Assembled in front of the original cemetery gate were Leavitt and about 50 representatives of the armed services, the American Legion, Disabled American Veterans and Veterans of Foreign Wars.Those who guaranteed the freedom of thousands were honored, including the women who "have not been forgotten" said Lavonne Willis, director of the Utah Office of Veterans Affairs.

Five Utah men who participated in the invasion of Normandy joined the governor. Lt. William Rice was on one of the first Allied ships to reach the French coast. Sgt. George Papadakis was crew chief on a C-47 transport plane. Sgt. Glen Lapine, now a lieutenant colonel, was part of the 82nd airborne division. Pvt. Lewis DaRonche made a safe parachute landing. Pvt. Nathan Warwood was on an amphibious truck that was supposed to land on Utah Beach but got stranded off the coast.

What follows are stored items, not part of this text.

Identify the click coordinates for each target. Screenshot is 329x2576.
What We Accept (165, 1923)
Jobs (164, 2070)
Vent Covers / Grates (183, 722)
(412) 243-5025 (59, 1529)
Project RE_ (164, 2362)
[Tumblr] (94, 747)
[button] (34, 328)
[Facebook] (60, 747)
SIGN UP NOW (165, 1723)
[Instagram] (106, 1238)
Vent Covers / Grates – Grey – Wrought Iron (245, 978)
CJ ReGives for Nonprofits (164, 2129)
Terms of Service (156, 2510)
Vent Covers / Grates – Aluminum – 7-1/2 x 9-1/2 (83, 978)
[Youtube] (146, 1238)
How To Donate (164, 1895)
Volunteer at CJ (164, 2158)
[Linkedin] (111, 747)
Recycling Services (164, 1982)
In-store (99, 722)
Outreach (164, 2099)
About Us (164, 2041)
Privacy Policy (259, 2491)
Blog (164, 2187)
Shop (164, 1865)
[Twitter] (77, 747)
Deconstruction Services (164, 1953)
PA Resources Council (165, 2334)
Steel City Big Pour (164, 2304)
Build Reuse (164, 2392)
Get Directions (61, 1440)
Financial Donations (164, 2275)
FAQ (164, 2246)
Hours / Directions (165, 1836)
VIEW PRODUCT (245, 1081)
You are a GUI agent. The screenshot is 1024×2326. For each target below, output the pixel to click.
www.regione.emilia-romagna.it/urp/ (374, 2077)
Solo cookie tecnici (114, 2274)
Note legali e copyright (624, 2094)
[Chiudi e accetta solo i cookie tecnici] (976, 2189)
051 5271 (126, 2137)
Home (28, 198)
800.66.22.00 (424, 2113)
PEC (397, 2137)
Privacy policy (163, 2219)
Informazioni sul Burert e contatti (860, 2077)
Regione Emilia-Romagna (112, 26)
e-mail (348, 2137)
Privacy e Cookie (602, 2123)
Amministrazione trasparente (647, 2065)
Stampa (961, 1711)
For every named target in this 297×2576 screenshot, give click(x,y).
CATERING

"These are five examples among literally thousands," Leavitt said.

He concluded his oration by saying, "Let us never forget, let us never lack their courage, let us never lack their resolve, let us always appreciate their sacrifice."

After his remarks, Leavitt placed a wreath over the grave of fallen soldier William Doyle and saluted while a trumpeter performed "Taps." A joint services color guard gave a rifle salute.

Lapine said the celebration of D-Day should get younger people interested in the military. He said the younger generation needs to have more respect for what happened at Normandy and those who sacrificed in the name of freedom.

Warwood said that people should know what the conditions were at the time and the real reason the United States was there.

"I saw kids starving and barefoot all over because Hitler was putting everything into the military," he said. "We had to do it because he was taking over. I don't feel I sacrificed because it had to be done."